I’m also aware that the landscape for agencies is changing and we have a bit of a ‘missing ‘middle’ situation due to lots of the mid size agencies being acquired over the last few years, founders leaving etc. This has left us with a few ‘big boys’ and lots of micro agencies (places like Joy).
If Joy and others are going to fill this gap I think there is an opportunity to redesign the agency model. I’m interested in what these alternative models might be and how I might scale Joy in a way that feels right for me.
So this is the inside of my brain at the moment and the thoughts and questions that are running through it.

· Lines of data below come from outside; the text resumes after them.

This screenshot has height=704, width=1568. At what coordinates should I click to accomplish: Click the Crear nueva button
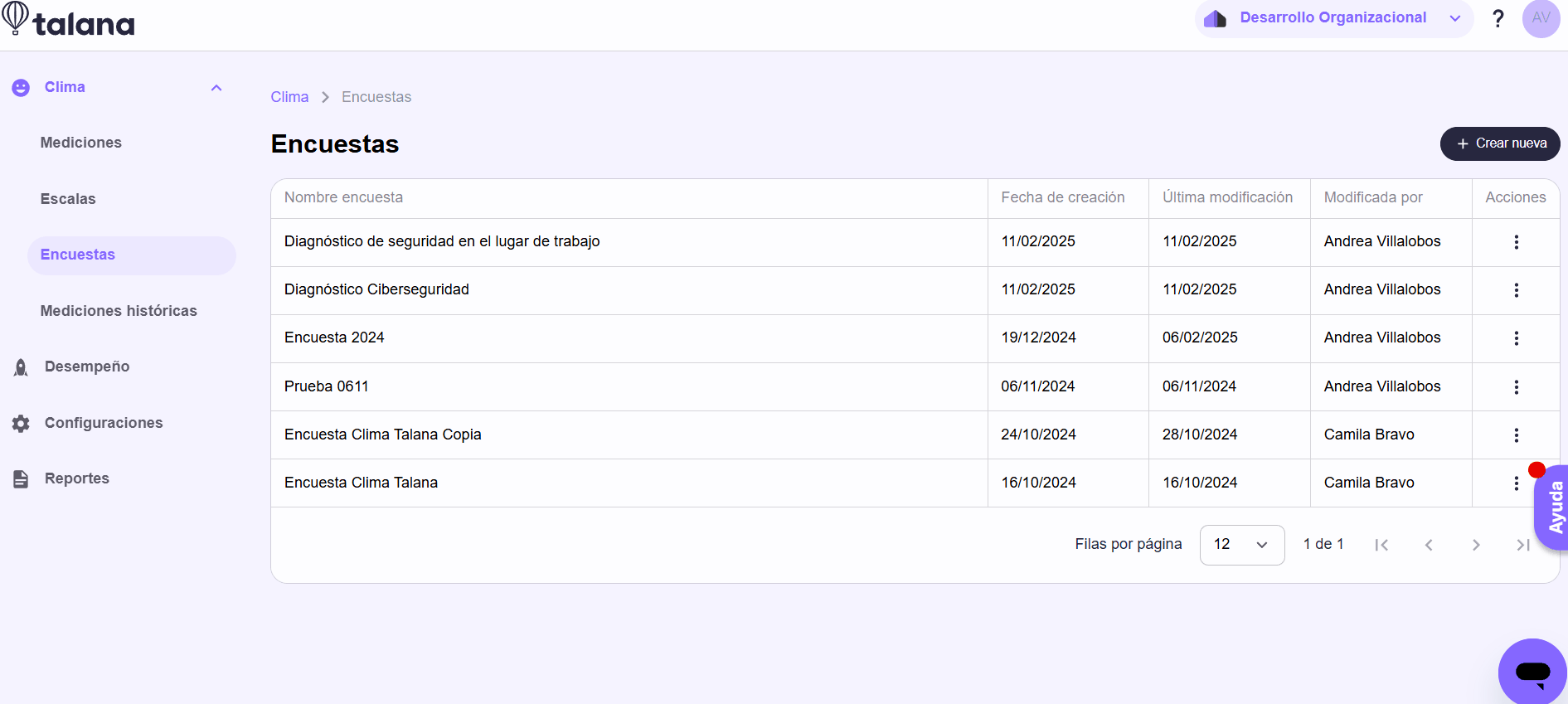pyautogui.click(x=1499, y=143)
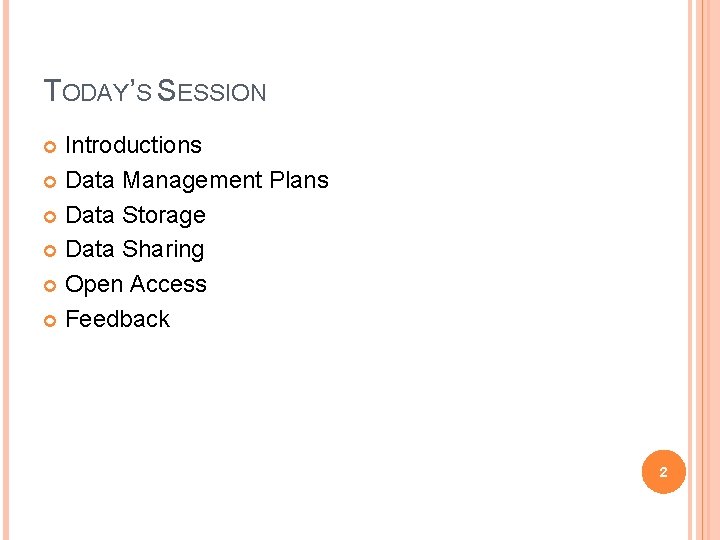Click the bullet icon beside Data Management Plans
Viewport: 720px width, 540px height.
[51, 182]
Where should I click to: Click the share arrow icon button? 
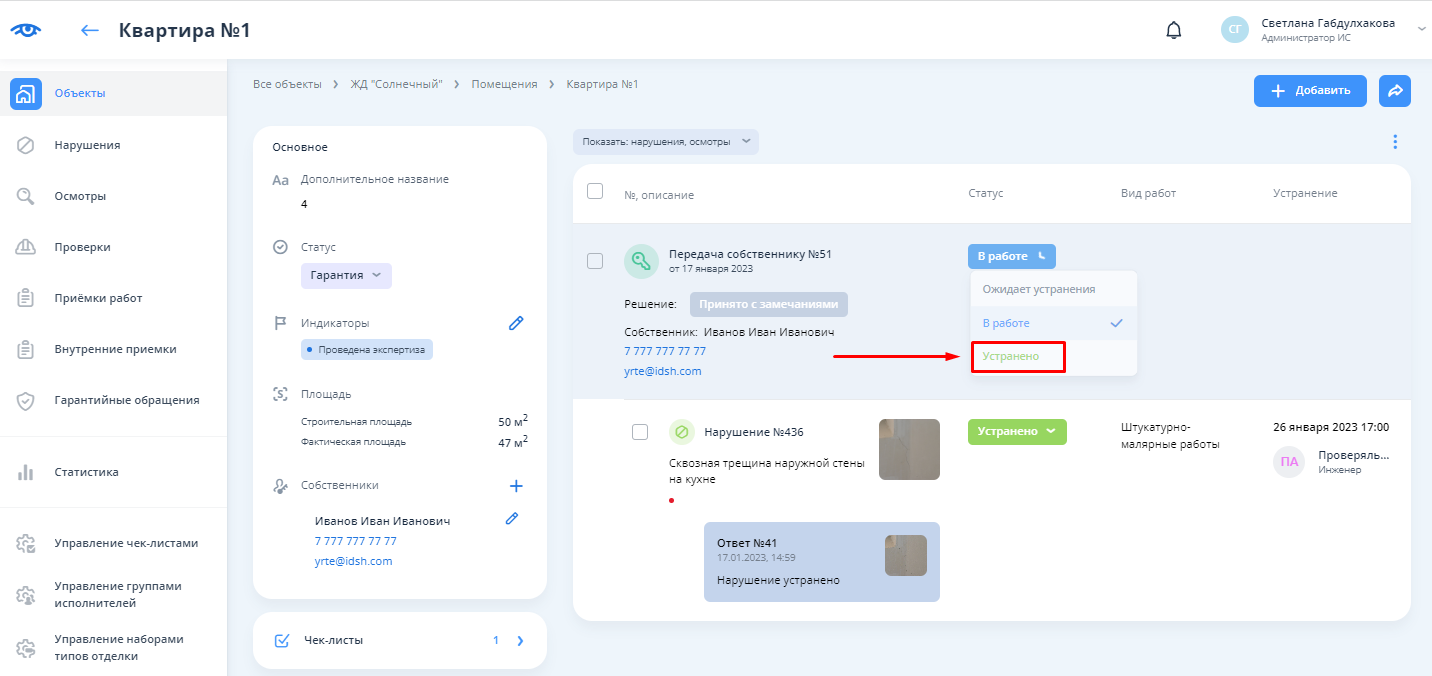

I don’t want to hire anyone
I worked alongside the founder of a growing agency for many years and saw first hand how stressful it was holding the responsibility of paying other people’s wages. I don’t want this — this is really important to me and I need to keep saying it, and writing it, so that I don’t get sucked into thinking it would be ok and waking up with a team of 5 people one day.
I miss being part of a team
On the flip side I miss people and the sense of belonging that being part of a team brings. I miss having people to bounce things off and it would be nice to have at least one other human who I could do this with. Collaborators and people I encounter in shared working spaces give me enough to get by but I do crave that depth of working relationship I had before.
Is my lack of a clear purpose holding me back?
Sometimes I think that it’s easier for people who run businesses to get behind scaling their business because it means they can ultimately have more impact. You can see this with businesses that have a clear purpose. I’m not even a year into Joy so I’m going to cut myself some slack here, especially as my goal for year one was experimentation, but I do wonder if defining the purpose and having a clearer proposition for what I offer might help me clarify my thoughts around scaling as I move into year two.
Do I simply just want to work less?
I need to be ok with the answer to this being yes — but I’m not sure if it is or not.
When I started Joy I wanted to write more, make knitted things, travel more and see my family more. I have done a lot of this and being freelance has given me this freedom but I still do find it hard to say no to work because I enjoy it and I like being busy.
I want to earn good money
I feel like women struggle to say this out loud without hiding their face inside their jumper, but it’s true. I don’t just want to earn more money to build a cash mountain in my spare room, I want to fund the lifestyle I dream of. Being able to swim in my own pool every morning without battling the Better Gym app. Having my own holiday home that my family could use. Eating amazing food all around the world.
Scaling could mean I earn more and I think this is one of the things tempting me because when it’s just me, my earning potential has a cap.
I want to do things differently
There are things about the agency model that annoy me. I hate how freelancer’s fees get marked up. I hate how hierarchical it can quickly get. Working on a time based model makes scaling difficult. The endless debate about project managers or no project managers and the second endless debate about who’s involved in new business — both are tiresome.
I don’t have the answer here and I’m interested to speak to others who are exploring this or thinking about it. I think we could be quite radical and keep the bits we love about agency and lose some of the bits we don’t. But the question is how.
I’m going to take myself off to Broadstairs, on the Kent coast, in December to do a little retro with myself and celebrate my first year in business. Hopefully my thoughts will get clearer with some good long walks on the beach.
But for now, if you have any thoughts I’d love to hear them.